Tu souris, c’est un marrant. Et tu cherches dans tes poches ce maudit papier de la liste des courses. Mais l’autre continue :

– L’important c’est de prendre et de payer. Plus vous prenez, plus vous payez, plus vous êtes.
– Je suis quoi ?
– Vous êtes. Vous existez quoi !
– Mais…
– Acheter, c’est exister.
– Vous voulez dire que …
– Je vais vous révéler le grand secret : les emballages contiennent tous la même chose !
– Quoi ?
– C’est pour ça qu’ils se ressemblent tous !
– Mais le contenu …
– Le contenu n’a aucune importance ! Tous la même chose, je vous dis !
– Et d’après vous, quelle chose ?
– Cette chose s’appelle la marchandise.
– Vous voulez dire les marchandises…
– Non. Il n’existe qu’une seule marchandise. Toutes les marchandises sont interchangeables, échangeables, elles peuvent se substituer les unes aux autres. La preuve : elles ont toutes la même unité de mesure.
– Ah bon ? Et laquelle, d’après vous ?
– Le prix.
– Oui, mais…- Il n’y a pas de mais ! Partout dans le monde, tout s’achète, tout se vend, plus rien n’a d’importance, sauf le prix ! Bientôt vous direz : cette ville se trouve à 35 dollars d’ici, j’ai mangé 3 dollars de spaghettis, c’est un immeuble de 325 millions de haut… En vérité je vous le dis : toutes les autres unités de mesure vont disparaître, toutes remplacées par le dollar ! Plus rien n’a d’importance, sauf le prix !

Et le bonhomme, le prophète, disparaît dans la foule en proférant ses vérités inéluctables. Tu le suis des yeux, tu voudrais le retenir, il t’a parlé, il a interrompu le cauchemar, lui seul est dans le réel, les autres sont des zombies… Hélas, il a disparu, tu te retrouves encore plus perdu dans la foule des consommants.

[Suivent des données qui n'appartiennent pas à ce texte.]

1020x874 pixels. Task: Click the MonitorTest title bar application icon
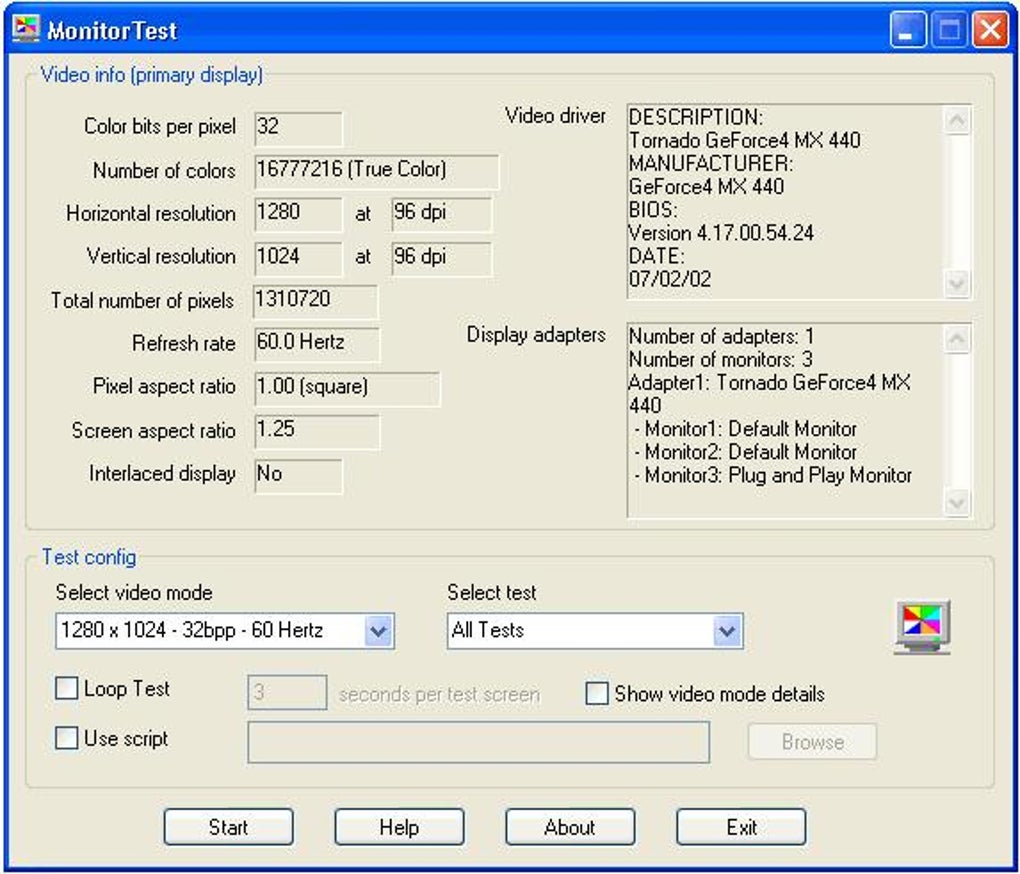coord(26,29)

Là tu songes à renoncer, rentrer, fuir sans rien acheter. Mais est-ce possible ? Tu n’en as peut-être pas le courage, ou la force, ou la conviction suffisante ? En tout cas, peu à peu, tu retrouves les gestes ordinaires : saisir, palper, remplir, remplir pour combler le vide.

Longtemps plus tard tu as regagné ton véhicule, tu as tout chargé derrière et au moment où tu ouvres la porte du chauffeur, un grand bruit se fait entendre, une boite de conserve roule jusqu’à tes pieds, c’est une dame qui a renversé son caddy juste devant toi. Comment a-t-elle fait ? Il semble qu’elle ait voulu descendre d’un trottoir beaucoup trop haut, enfin bref, patatras! Tout est par terre. Ha ! Lalalala !

Face au chariot renversé, l’humanité se partage en deux groupes : ceux qui comme Saint Dimitri, s’arrêtent pour aider et ceux qui continuent leur chemin, se hâtant vers leur rendez-vous. Si ton bon cœur s’émeut à la vue de la pauvre femme, si ta compassion naturelle te pousse à t’occuper d’elle, dirige-toi vers le chapitre 12.

Mais si tu n’as pas envie de l’aider, l’auteur te demande de faire quand même le minimum : tu lui redresses son caddy, tu lui ramasses deux trois objets et tu t’éclipses dans ta bagnole. Une fois rentré chez toi, ou peut-être chez tes amis, l’auteur te laissera accomplir sans lui tes rites annuels de suralimentation. Mais, il ne t’abandonnera pas, il te reprendra quelques jours plus tard, en ville, en train de te balader dans les rues, au chapitre 16.